▶ [Extracted entries]
__________________________________________________
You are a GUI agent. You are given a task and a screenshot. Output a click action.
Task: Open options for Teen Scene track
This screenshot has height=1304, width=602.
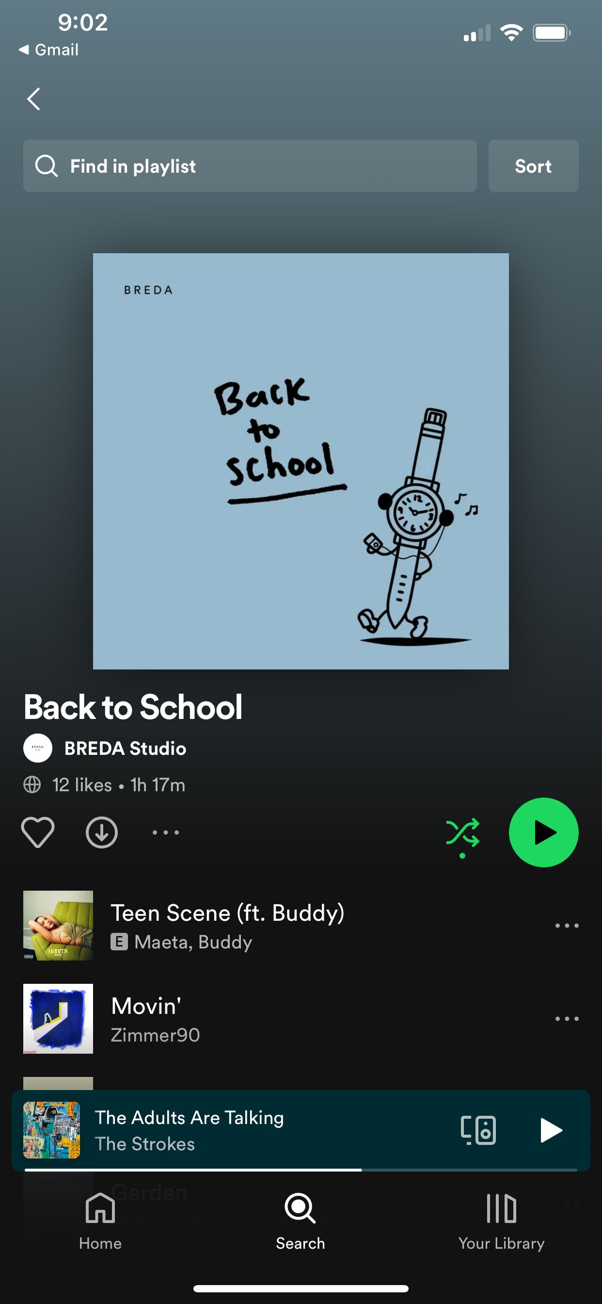pyautogui.click(x=567, y=925)
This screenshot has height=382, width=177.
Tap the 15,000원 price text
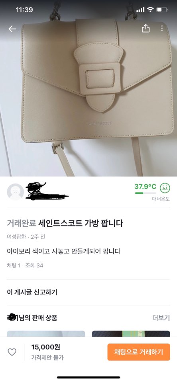(46, 347)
__________________________________________________
▶ [Problem to work on] Leave the pictures out and output the rest of the data word for word.

▶ [Result of the task]
You are a GUI agent. You are given a task and a screenshot. Output a click action.
Task: Open options for Teen Scene track
This screenshot has height=1304, width=602.
pyautogui.click(x=567, y=925)
This screenshot has height=382, width=177.
Tap the 15,000원 price text
(46, 347)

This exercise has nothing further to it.